Spatz: A Compact Vector Processing Unit for High-Performance and Energy-Efficient Shared-L1 Clusters

Abstract

Spatz is a novel, compact 32-bit vector processing unit designed as an energy-efficient Processing Element for large-scale clusters leveraging shared L1 memory, specifically targeting mitigation of the Von Neumann Bottleneck. Built upon the integer embedded subset of the RISC-V Vector Extension, Spatz achieves significant power savings, requiring 40% less energy per operation compared to equivalent scalar cores.
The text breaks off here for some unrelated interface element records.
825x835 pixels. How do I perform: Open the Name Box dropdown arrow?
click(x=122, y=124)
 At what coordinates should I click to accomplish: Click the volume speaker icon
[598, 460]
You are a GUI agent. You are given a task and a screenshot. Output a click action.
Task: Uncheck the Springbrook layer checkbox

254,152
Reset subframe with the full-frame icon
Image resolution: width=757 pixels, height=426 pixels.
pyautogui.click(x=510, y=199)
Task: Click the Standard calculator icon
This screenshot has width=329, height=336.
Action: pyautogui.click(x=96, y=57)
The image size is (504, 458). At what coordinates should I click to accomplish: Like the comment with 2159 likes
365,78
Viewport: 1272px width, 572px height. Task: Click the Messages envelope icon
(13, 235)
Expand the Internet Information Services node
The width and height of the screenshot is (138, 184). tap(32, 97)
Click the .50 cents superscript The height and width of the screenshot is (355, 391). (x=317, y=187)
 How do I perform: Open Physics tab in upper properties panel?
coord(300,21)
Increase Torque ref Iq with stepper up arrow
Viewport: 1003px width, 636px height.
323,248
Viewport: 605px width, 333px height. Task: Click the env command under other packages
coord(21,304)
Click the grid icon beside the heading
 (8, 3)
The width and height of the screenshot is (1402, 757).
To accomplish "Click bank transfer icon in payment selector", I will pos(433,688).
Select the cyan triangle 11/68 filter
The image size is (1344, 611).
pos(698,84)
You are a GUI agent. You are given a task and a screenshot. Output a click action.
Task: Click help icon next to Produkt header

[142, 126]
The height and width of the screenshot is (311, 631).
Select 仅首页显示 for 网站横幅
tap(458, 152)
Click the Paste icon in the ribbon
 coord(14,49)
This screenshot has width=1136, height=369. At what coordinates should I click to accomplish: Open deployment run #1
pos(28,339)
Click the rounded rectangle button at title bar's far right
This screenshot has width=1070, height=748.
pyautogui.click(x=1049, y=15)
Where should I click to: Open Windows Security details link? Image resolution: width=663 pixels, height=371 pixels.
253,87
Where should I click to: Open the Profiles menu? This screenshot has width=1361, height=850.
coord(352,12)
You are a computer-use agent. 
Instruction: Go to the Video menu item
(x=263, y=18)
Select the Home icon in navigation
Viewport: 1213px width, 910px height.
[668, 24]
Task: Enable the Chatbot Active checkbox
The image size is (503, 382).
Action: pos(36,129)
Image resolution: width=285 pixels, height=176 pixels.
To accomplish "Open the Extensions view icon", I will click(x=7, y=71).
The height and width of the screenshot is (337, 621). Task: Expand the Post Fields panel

When integrated into the MemPool architecture, the Spatz-based system demonstrated 70% greater performance (285 GOPS) and over double the energy efficiency (266 GOPS/W) running 32-bit integer matrix multiplication.

Report

Key Highlights

• VPU Innovation: Spatz is a compact, modular vector processing unit (VPU) designed specifically as a lean Processing Element (PE) for large-scale clusters utilizing shared L1 memory.
• Energy Efficiency: A Spatz-based cluster requires only 7.9 pJ per 32-bit integer multiply-accumulate operation, achieving 40% less energy consumption than an equivalent cluster built with four Snitch scalar cores.
• Performance Gain: The Spatz system achieved up to 285 GOPS in a 256x256 32-bit integer matrix multiplication, representing a 70% performance increase over the equivalent Snitch-based MemPool system.
• Efficiency Leader: Spatz provides massive energy efficiency improvements, reaching 266 GOPS/W, which is more than double the efficiency of the Snitch-based system (128 GOPS/W).
• VNB Mitigation: The core goal of Spatz is to leverage vector processing to reduce instruction fetch bandwidth, thereby mitigating the Von Neumann Bottleneck (VNB) prevalent in highly parallel architectures.

Technical Details

• Architecture: Spatz is a compact, modular 32-bit vector processing unit.
• ISA Compliance: It implements the integer embedded subset of the RISC-V Vector Extension (version 1.0).
• Core Configuration: The tested cluster used four Multiply-Accumulate Units (MACUs).
• Integration Platform: The unit was analyzed and benchmarked after being integrated within the MemPool, a large-scale many-core shared-L1 cluster architecture.
• Benchmark Operation Cost: The energy cost for a 32-bit integer multiply-accumulate operation is 7.9 pJ.

Implications

• Validation of Lean Vector PEs: The results decisively show the viability of using lean, simplified vector processors as high-performance and energy-efficient PEs, challenging the dominance of traditional scalar cores in tightly-coupled L1 clusters.
• RISC-V Vector Extension Utility: Spatz successfully demonstrates that even the embedded integer subset of the RISC-V Vector Extension (V extension) can lead to substantial, measurable power and performance improvements in real-world many-core implementations.
• Shifting Cluster Design Paradigm: This work suggests that future large-scale, tightly-coupled embedded parallel architectures should prioritize vector PEs over scalar PEs to maximize throughput while minimizing the instruction fetch and decode energy overhead, setting a new benchmark for system-level energy efficiency (266 GOPS/W).